→ **Requirement**
Under this line are the records; write out word for word the part that begins at the line containing "Task: Select the $4,478.63" and ends at the line containing "Select the 6.29%", and no more.

→ **Exercise data**

============

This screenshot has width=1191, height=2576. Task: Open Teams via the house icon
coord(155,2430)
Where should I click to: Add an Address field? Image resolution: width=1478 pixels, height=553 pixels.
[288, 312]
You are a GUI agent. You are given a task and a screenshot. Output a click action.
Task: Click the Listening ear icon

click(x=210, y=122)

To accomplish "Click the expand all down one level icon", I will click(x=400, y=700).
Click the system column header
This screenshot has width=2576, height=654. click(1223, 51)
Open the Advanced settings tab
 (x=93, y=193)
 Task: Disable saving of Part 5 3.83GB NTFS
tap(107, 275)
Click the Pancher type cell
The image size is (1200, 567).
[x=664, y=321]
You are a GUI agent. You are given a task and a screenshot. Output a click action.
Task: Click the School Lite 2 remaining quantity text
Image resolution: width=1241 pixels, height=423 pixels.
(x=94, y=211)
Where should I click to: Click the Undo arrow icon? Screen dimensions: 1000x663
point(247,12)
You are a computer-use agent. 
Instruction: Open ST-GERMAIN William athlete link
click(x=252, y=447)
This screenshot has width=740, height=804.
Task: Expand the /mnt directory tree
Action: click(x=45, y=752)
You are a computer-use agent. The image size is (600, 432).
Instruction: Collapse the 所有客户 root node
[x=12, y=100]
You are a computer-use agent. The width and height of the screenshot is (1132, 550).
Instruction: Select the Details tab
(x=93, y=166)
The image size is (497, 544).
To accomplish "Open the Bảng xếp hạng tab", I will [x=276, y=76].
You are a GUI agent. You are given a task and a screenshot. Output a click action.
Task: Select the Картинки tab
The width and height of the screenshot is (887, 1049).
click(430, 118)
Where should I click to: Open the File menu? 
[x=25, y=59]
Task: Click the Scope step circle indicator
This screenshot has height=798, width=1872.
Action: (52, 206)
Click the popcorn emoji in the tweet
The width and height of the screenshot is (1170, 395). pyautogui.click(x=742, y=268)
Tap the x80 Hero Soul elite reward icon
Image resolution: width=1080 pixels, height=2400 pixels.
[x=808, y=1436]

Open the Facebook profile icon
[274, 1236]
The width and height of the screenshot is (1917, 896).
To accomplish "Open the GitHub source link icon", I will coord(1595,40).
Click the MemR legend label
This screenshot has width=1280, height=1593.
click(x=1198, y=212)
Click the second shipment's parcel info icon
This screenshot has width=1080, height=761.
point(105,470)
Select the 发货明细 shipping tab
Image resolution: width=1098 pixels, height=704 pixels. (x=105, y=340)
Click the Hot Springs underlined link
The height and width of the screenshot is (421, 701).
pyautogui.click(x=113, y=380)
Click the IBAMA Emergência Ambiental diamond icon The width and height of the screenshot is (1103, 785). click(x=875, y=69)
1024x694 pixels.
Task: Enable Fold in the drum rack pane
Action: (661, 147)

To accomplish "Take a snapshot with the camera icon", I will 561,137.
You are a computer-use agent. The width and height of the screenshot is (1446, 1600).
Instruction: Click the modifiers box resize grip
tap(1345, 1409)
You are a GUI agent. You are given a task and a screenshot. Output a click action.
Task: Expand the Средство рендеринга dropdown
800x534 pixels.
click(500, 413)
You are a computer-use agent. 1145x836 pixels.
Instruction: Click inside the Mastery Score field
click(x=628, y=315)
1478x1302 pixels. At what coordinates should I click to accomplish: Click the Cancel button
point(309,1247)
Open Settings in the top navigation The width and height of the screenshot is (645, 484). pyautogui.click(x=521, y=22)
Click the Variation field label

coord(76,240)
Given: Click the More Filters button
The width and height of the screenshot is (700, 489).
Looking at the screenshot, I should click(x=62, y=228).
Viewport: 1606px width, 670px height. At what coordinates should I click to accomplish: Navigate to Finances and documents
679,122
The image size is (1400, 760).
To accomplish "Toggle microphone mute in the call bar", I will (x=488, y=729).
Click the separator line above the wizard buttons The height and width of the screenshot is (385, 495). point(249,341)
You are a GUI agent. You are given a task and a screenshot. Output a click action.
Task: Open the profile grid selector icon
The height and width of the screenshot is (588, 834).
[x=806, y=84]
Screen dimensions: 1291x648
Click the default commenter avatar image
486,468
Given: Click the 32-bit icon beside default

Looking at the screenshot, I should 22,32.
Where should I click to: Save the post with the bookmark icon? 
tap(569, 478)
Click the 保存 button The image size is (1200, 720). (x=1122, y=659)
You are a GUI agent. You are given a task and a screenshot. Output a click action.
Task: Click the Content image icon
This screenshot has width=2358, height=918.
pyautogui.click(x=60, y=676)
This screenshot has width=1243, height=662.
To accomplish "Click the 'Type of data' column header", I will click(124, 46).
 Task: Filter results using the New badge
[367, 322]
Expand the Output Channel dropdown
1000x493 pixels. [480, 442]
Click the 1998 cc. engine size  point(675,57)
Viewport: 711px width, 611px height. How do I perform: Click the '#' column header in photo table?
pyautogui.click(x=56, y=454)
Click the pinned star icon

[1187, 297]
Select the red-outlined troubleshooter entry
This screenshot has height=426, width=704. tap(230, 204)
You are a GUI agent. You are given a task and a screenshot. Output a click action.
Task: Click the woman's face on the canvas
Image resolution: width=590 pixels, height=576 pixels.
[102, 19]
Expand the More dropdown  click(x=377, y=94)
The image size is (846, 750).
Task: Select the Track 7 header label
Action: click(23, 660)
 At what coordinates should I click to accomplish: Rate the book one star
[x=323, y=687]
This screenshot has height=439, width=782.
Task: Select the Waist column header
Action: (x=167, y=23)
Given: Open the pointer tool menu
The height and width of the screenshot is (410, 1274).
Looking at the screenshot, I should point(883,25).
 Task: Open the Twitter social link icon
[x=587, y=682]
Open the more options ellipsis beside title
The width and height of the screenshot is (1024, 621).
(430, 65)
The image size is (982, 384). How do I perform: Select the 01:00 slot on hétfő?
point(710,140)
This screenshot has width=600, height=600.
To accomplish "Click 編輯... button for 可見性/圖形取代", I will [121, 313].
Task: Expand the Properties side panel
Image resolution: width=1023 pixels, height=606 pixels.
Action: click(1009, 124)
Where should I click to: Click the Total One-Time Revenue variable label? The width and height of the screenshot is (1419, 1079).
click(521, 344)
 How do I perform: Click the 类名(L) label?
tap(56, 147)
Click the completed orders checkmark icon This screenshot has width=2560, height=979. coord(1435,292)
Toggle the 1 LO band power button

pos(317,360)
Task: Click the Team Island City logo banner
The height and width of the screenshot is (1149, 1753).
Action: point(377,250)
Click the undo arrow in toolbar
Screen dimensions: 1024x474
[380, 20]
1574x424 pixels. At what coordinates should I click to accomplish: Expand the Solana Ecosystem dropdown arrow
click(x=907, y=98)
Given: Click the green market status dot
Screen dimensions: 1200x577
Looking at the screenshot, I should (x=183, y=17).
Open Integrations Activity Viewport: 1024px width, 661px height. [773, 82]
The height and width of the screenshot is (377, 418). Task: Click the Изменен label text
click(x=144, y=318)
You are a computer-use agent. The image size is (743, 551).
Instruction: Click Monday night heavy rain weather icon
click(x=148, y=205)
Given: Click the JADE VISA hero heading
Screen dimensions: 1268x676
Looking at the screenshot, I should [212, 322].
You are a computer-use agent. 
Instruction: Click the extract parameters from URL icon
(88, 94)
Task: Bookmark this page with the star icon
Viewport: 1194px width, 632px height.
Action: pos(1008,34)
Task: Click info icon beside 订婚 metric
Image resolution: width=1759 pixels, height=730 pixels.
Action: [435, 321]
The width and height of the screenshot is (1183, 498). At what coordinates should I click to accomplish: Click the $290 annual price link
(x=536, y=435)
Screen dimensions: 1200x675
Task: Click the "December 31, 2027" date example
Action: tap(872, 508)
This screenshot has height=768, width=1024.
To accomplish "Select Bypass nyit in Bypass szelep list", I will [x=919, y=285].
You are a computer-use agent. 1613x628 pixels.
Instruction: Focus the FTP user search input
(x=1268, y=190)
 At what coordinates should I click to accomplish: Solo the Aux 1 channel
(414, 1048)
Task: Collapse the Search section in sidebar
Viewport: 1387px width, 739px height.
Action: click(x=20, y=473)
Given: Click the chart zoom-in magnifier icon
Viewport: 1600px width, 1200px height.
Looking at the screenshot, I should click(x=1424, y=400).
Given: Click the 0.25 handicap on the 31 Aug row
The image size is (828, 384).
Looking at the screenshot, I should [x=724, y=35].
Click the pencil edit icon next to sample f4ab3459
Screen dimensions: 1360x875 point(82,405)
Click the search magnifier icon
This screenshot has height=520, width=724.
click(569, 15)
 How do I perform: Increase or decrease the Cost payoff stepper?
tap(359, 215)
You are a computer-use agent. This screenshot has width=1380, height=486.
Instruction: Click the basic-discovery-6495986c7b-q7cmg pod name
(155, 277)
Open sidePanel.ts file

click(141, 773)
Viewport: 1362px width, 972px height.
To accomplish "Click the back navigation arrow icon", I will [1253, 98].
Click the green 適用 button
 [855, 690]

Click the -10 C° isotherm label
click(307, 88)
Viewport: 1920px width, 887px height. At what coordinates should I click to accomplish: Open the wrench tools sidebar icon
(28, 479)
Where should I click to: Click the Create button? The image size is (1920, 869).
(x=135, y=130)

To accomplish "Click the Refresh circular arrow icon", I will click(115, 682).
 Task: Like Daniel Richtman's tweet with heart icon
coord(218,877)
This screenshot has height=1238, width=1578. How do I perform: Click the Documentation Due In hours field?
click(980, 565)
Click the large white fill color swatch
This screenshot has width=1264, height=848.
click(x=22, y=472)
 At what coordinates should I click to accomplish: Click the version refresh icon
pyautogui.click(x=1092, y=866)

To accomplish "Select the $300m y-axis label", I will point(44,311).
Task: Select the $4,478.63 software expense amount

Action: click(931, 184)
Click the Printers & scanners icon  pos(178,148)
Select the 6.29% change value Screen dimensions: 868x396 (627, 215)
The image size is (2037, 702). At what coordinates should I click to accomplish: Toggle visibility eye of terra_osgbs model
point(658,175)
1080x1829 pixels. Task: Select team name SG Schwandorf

============

→ **Response to the exercise**
Task: Select the $4,478.63 software expense amount

Action: click(931, 184)
Click the Printers & scanners icon  pos(178,148)
Select the 6.29% change value Screen dimensions: 868x396 (627, 215)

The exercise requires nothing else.